May 23, 2016 | Written by: Mina Wallace
Categorized: Banking | IBM RegTech Innovations
Share this post:
It’s no secret that the volume and depth of regulations have positioned regulators as the top “customer segment” for many global financial services organizations, that’s why financial services risk management is so important.
Many organizations I speak with talk about how they have to juggle the need to revisit traditional business models, driven by demands to meet shareholder expectations and keeping FinTechs at bay with daunting regularity, all the while in an environment where agencies such as the OCC, SEC, FCA, BoE, APRA, and the FRB issue a litany of requirements, reports, tests, enforcements, and warnings. The regulatory list is exhaustive with a goal post that’s always moving – it seems you can’t throw enough bodies at staying compliant.

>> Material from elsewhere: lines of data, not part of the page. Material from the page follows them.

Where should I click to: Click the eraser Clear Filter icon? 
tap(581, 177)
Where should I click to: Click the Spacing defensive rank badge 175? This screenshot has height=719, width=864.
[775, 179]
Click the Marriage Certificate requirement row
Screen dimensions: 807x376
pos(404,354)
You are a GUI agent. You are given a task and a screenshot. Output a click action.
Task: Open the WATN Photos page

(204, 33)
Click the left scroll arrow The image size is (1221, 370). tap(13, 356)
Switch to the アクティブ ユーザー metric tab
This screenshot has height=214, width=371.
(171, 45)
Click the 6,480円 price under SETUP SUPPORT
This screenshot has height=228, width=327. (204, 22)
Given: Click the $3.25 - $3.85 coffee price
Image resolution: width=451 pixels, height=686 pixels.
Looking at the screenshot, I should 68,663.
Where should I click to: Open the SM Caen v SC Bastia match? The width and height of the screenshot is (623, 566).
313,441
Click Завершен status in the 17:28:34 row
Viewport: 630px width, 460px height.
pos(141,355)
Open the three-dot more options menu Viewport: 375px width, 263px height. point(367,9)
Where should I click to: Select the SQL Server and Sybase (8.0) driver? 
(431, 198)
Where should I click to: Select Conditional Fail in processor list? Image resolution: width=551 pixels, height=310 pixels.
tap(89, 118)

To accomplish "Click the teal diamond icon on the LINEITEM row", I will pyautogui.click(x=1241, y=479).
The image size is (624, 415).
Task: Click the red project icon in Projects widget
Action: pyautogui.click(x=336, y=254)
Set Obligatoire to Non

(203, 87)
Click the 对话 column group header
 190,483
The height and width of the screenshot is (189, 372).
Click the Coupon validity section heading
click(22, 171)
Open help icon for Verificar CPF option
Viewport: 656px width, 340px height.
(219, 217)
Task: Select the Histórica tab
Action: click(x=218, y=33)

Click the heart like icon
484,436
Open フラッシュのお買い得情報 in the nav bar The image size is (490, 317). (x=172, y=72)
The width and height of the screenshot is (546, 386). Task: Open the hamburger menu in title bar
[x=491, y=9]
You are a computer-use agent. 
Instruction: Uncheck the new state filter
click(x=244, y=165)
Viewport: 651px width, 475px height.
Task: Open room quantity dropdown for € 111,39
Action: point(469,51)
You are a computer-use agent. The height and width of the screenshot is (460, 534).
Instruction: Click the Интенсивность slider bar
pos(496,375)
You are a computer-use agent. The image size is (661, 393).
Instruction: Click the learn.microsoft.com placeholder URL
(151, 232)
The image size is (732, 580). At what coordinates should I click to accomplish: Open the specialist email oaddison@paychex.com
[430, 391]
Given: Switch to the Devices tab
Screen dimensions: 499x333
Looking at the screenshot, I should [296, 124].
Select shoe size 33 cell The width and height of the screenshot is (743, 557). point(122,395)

Further challenging organizations is the disparity as to where regulations affect a business unit, which was recently illuminated by a handful of enforcement actions ranging from the Consumer Financial Protection Board, in the US, fining a payments company for misrepresenting how it protects customer data (IT) to Habib Bank (IT and Risk Management) receiving an enforcement action for AML . It’s clear the scope of regulatory requirements and scrutiny are rather all encompassing across an organization and no department is spared.
Instilling compliance into an organization from a cultural, functional, and infrastructure perspective is no easy feat. Out of necessity to tackle the problem and provide an infrastructure to manage what promises to be a continual onslaught of regulations, organizations are turning to a combination of technology and thought leaders to provide the most painless and “cost conscious” solution as possible. Given the complexity of the regulations and how organizations have traditionally tackled this problem, compliance executives know that there is no guaranteed elixir. Further, compliance is pervasive as it touches every element of an organization from IT to sales to the CEO and of course, CCO. What I have observed in working with our clients, is that moving to a holistic view of compliance and leveraging contemporary technology to support the compliance program is a giant step from what often is a silo-ed, manual, and business line / functional focus that is policed by an overworked compliance function.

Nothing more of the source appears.